*THE PROBLEM:* Which lines in the data below contain the string "pixels"? Report every such line in full, and note that case counts.
** Start of MATERIAL SUPPLIED **
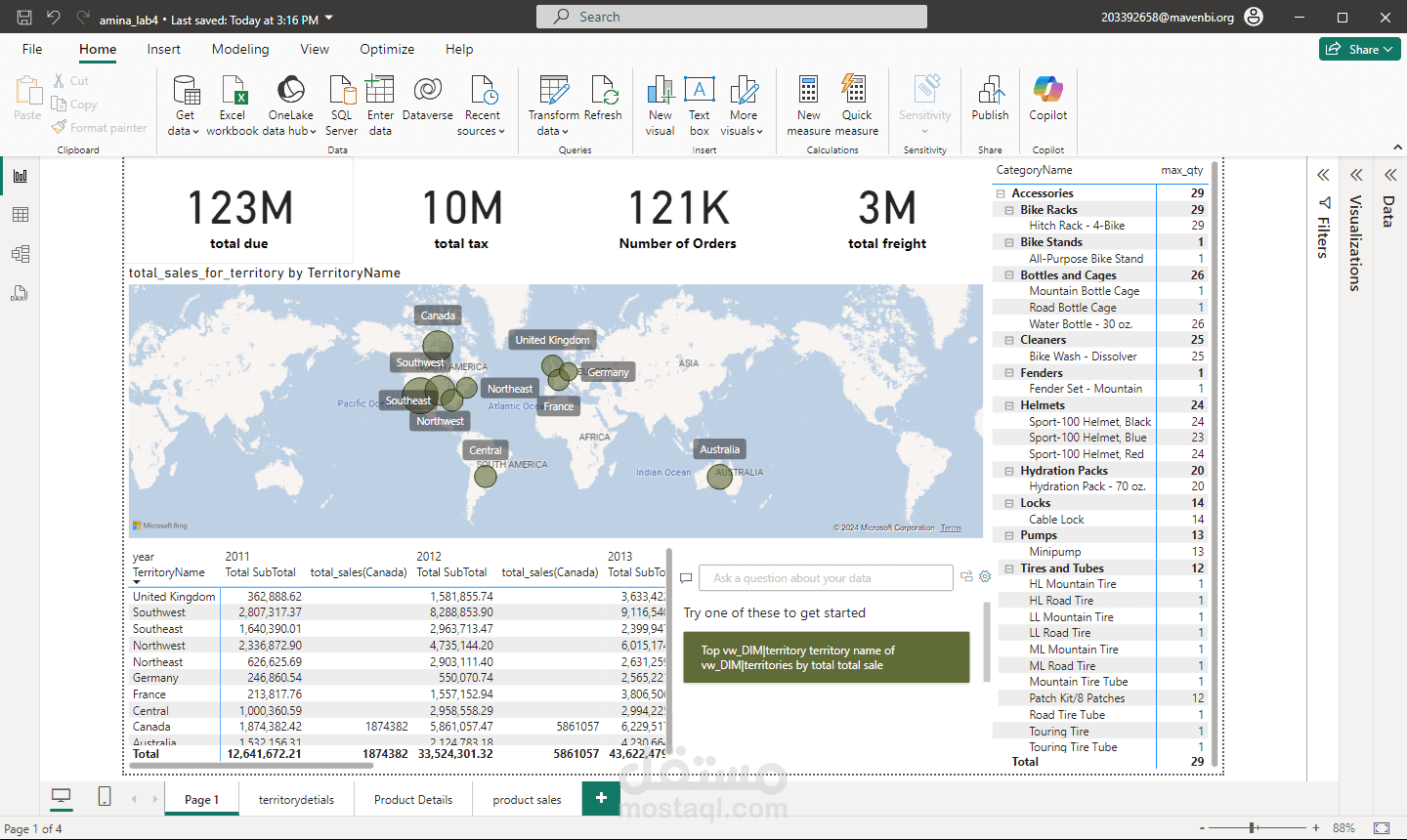The image size is (1407, 840).
Task: Open the Get data source menu
Action: (x=184, y=105)
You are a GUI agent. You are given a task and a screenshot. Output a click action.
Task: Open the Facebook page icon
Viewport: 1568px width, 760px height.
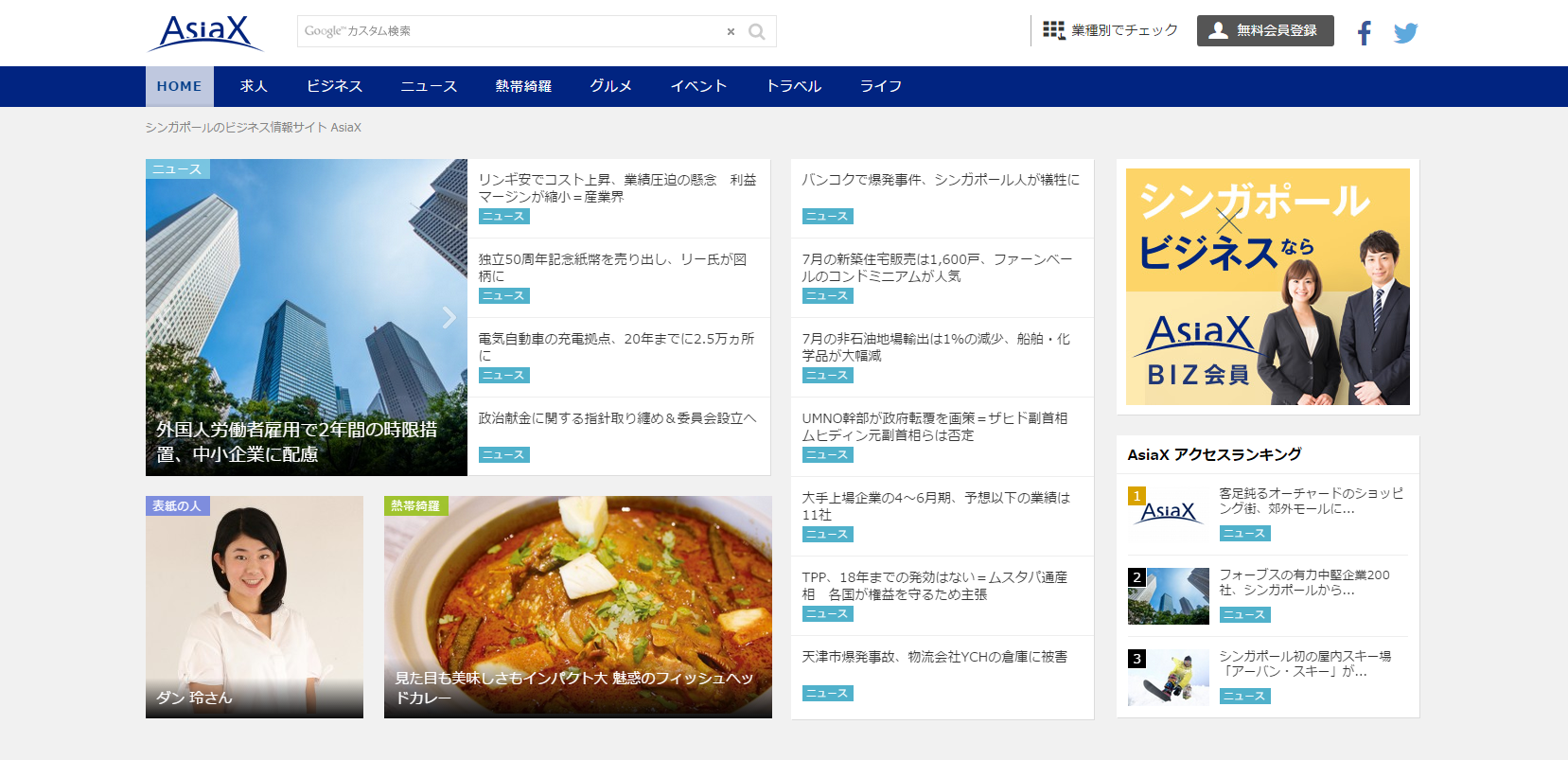1364,33
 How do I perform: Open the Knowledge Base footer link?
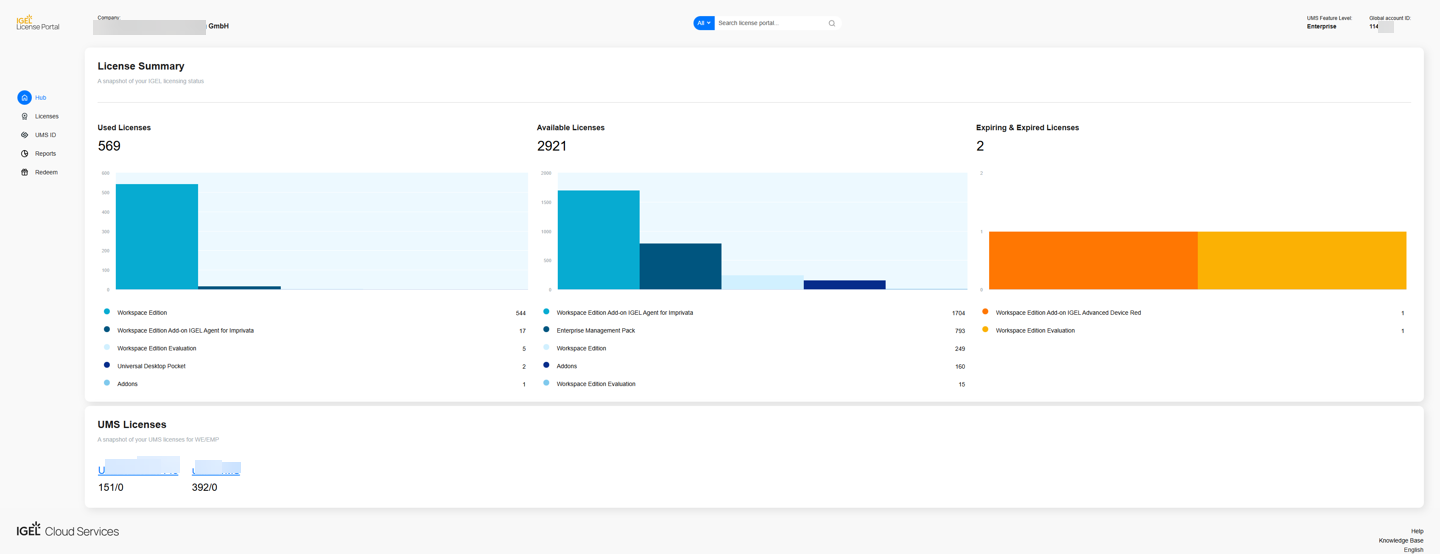click(x=1400, y=540)
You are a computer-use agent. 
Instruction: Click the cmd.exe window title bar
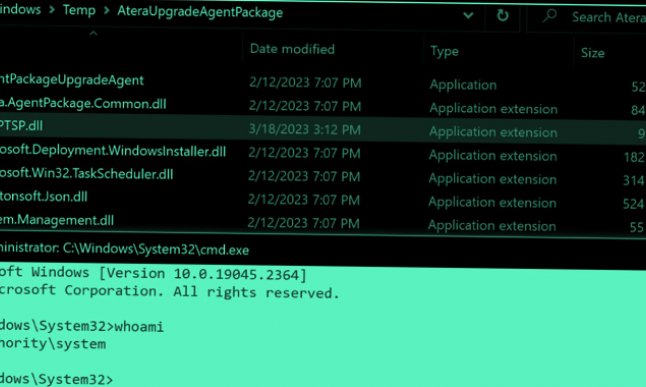click(x=323, y=250)
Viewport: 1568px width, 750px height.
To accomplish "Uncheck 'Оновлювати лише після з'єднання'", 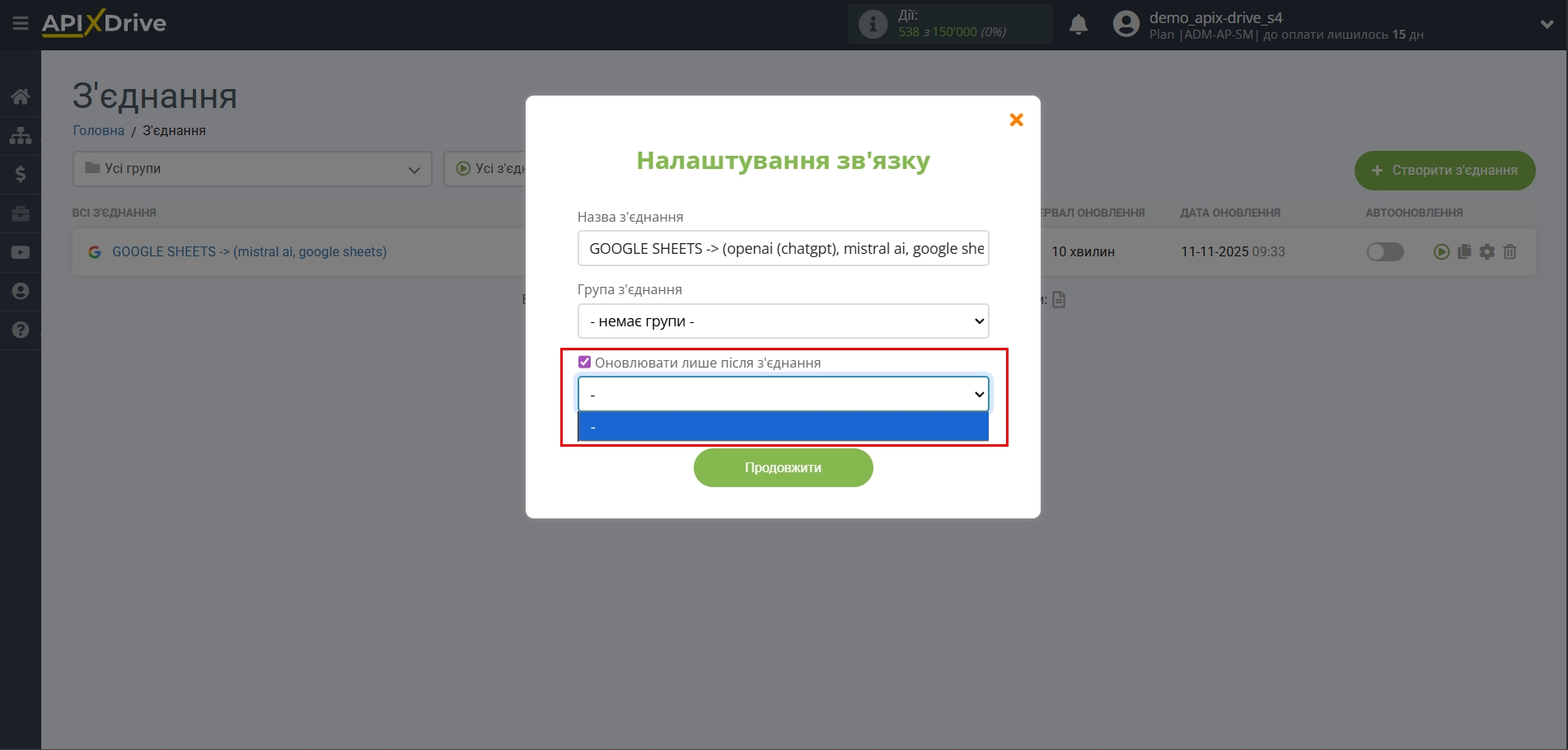I will click(x=584, y=362).
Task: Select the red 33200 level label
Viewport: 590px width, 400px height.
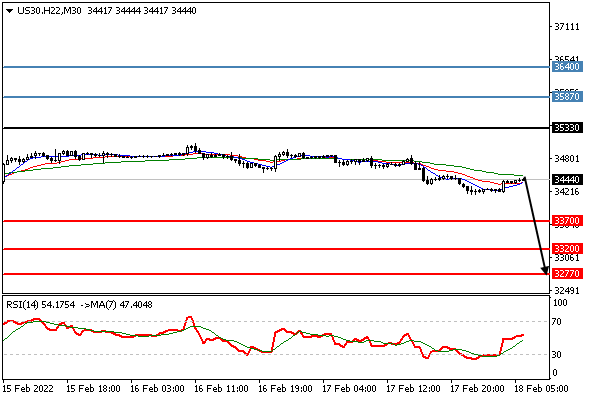Action: tap(567, 249)
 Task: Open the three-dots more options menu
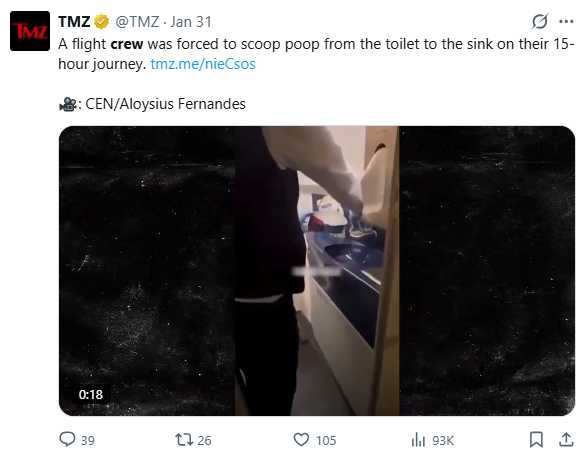pyautogui.click(x=566, y=22)
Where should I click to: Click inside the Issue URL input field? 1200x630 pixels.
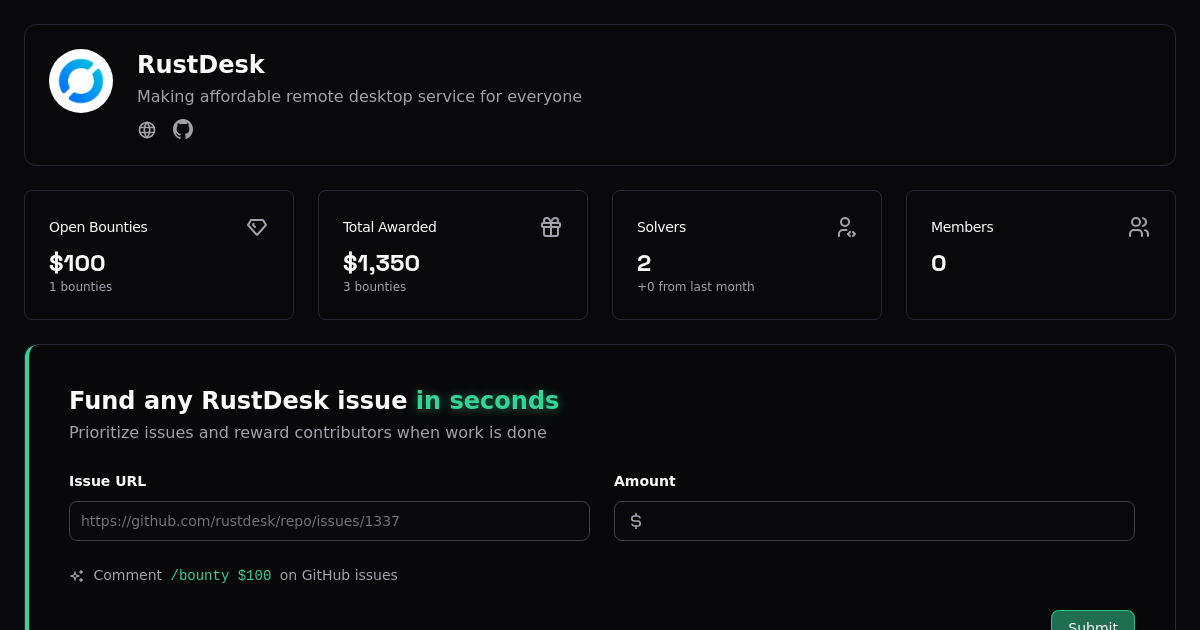click(329, 521)
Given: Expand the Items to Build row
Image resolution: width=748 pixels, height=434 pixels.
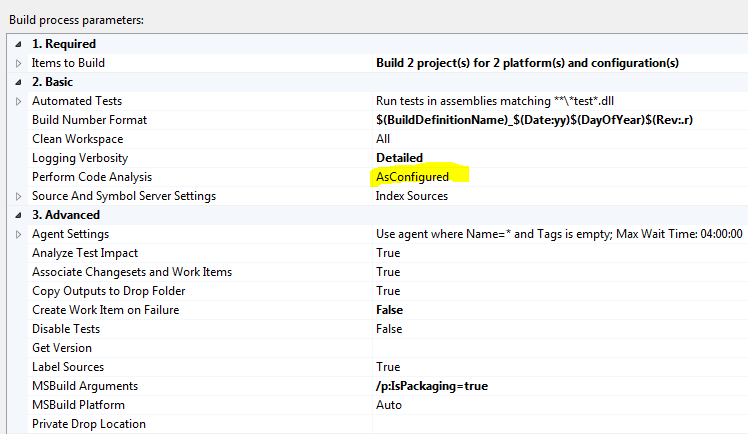Looking at the screenshot, I should click(x=18, y=63).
** End of MATERIAL SUPPLIED **
*OUTPUT OF THE EXERCISE:*
Where should I click to: Click inside the Issue URL input field? 1200x630 pixels.
Image resolution: width=748 pixels, height=434 pixels.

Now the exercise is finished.